Türkiye dış politika alanında Cumhuriyetin kurucu ayarlarına dönmeli, Atatürk’ün Yurtta Sulh, Cihanda Sulh ilkesine sahip çıkarak ulusal bağımsızlığımızı ve egemenliğimizi kararlılıkla korumayı en önemli hedef saymalıdır.

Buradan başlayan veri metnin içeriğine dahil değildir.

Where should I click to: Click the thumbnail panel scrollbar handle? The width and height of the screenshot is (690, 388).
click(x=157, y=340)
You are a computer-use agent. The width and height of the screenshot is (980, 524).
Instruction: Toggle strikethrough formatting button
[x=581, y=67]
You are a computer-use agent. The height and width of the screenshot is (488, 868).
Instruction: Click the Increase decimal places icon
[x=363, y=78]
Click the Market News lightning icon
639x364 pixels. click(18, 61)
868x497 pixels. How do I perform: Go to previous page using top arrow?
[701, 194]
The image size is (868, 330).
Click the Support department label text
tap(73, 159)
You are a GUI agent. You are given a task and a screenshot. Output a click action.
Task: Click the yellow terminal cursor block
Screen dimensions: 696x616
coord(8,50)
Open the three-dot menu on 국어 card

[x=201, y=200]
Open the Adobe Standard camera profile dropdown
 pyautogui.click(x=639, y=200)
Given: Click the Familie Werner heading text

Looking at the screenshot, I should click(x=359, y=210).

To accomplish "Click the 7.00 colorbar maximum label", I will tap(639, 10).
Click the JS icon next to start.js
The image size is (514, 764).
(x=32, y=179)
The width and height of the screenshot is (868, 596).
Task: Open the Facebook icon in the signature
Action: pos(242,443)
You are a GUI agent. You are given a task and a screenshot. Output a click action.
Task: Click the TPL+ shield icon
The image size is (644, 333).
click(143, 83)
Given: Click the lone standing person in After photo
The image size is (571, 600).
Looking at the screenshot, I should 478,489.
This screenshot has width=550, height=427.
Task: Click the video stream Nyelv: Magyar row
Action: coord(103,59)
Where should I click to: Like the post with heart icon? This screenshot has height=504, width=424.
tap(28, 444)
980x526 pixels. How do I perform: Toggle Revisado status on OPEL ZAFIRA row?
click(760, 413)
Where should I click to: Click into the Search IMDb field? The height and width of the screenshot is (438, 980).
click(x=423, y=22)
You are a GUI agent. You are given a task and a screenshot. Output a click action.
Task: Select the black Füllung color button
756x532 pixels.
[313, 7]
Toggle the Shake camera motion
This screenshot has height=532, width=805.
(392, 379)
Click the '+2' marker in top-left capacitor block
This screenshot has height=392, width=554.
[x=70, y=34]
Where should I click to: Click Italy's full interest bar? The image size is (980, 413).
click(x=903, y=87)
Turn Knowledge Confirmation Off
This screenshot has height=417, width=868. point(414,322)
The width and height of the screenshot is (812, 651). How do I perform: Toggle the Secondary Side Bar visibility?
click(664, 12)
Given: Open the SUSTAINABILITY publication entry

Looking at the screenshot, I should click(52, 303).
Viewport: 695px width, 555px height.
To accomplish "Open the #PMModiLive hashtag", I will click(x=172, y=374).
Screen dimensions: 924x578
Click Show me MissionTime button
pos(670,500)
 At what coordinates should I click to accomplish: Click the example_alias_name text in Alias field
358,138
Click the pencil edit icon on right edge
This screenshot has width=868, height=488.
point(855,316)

S- 400 anlaşması için Erdoğan “tarihimizin en önemli anlaşmasıdır” dedi… NATO’ya rağmen alınmış önemli bir karar ancak “tarihin en önemli anlaşması” denilerek aşırı abartılmasını siz nasıl değerlendiriyorsunuz? AKP’nin neredeyse her konuda “yeni bir tarih” yazma, mevcut tarihimizi tahrip edip dönüştürme çabası sizin de dikkatinizi çekiyor mu?
Türkiye’nin güvenlik çıkarlarını korumak için yapılan bütün antlaşmalar, atılan bütün adımlar önemlidir. Ancak Büyük Atatürk’ün “Türk milletine karşı, yüzyıllardan beri hazırlanmış ve Sevr Antlaşması ile tamamlandığı sanılmış büyük bir suikastın sonuçsuz kaldığını bildirir bir belge, Osmanlı tarihinde benzeri görülmemiş bir siyasi zafer eseri” olarak tanımladığı Lozan Antlaşması ortadayken, ve Montreux gibi egemenliğimizi ve güvenliğimizi pekiştiren çok önemli antlaşmalar varken S-400 antlaşmasını “tarihimizin en önemli antlaşması” olarak tanımlamak gerçekçi olmaz.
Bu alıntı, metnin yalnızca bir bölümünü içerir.